Or because I was changing the PID components when close to the target. BTW, do you think we should reset the PID under some circumstances?

[m4xw]

reset is to prevent a overfit on the data (wind may change etc), so should be done periodically, the sweet spot i cant tell u.

[m4xw]

also you absolutely have to reset when changing the pid values

[kripper]

I believe we should reset explicitly the PID every time we change significantly the setpoint (target value). For example, when we receive a new GOTO command or when we reached a WP.

Anyway it seems that in MiniPID.getOutput() the accumualted error is automatically reset when it is too big.

[m4xw]

I believe we should reset explicitly the PID every time we change significantly the setpoint (target value).
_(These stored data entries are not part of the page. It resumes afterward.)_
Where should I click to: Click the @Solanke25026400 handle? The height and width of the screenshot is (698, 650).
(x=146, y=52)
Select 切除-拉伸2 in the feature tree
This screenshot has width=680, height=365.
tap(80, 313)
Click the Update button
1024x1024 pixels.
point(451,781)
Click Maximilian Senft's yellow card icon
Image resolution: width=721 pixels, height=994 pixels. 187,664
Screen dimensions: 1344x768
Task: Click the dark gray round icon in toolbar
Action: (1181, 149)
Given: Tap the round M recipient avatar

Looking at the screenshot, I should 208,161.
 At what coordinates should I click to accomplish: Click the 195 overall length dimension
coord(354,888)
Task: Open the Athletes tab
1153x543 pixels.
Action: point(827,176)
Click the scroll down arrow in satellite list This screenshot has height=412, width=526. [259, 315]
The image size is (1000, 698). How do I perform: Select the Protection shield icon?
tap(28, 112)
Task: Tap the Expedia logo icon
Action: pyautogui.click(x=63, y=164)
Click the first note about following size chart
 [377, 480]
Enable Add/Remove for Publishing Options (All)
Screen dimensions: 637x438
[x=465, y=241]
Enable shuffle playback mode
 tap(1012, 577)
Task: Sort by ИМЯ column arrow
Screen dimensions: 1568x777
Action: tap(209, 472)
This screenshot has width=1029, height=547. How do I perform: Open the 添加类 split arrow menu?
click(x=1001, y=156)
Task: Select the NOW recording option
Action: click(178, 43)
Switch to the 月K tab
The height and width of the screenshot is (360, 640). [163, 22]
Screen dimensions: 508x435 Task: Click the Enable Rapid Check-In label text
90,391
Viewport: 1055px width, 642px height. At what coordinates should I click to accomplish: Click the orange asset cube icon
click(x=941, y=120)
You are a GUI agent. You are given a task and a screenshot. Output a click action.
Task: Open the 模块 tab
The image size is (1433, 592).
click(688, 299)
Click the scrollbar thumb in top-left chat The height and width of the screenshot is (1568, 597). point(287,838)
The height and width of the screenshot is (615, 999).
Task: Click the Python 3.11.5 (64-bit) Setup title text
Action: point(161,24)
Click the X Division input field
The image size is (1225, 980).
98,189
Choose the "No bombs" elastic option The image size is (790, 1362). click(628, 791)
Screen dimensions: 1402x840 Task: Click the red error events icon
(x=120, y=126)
For example, when we receive a new GOTO command or when we reached a WP.

Anyway it seems that in MiniPID.getOutput() the accumualted error is automatically reset when it is too big.

I should remind you, this is a system where human lives could be on the line. By the time the error accumulated it may be too late already, generally a good reset point is between wp's, but it then also might show a boundary-jumping behaviour on the first signal inputs. PID isnt smart, it goes one direction until the signal doesnt go the way it wants to. So at first it may send output to go in the wrong direction and correct it next iter

[kripper]

That is the problem. If the WP are rounded and continous (connected, non-stop) and if we reset the PID in the middle we will have the boundary jumping behaviour. Currently we are not resetting at all.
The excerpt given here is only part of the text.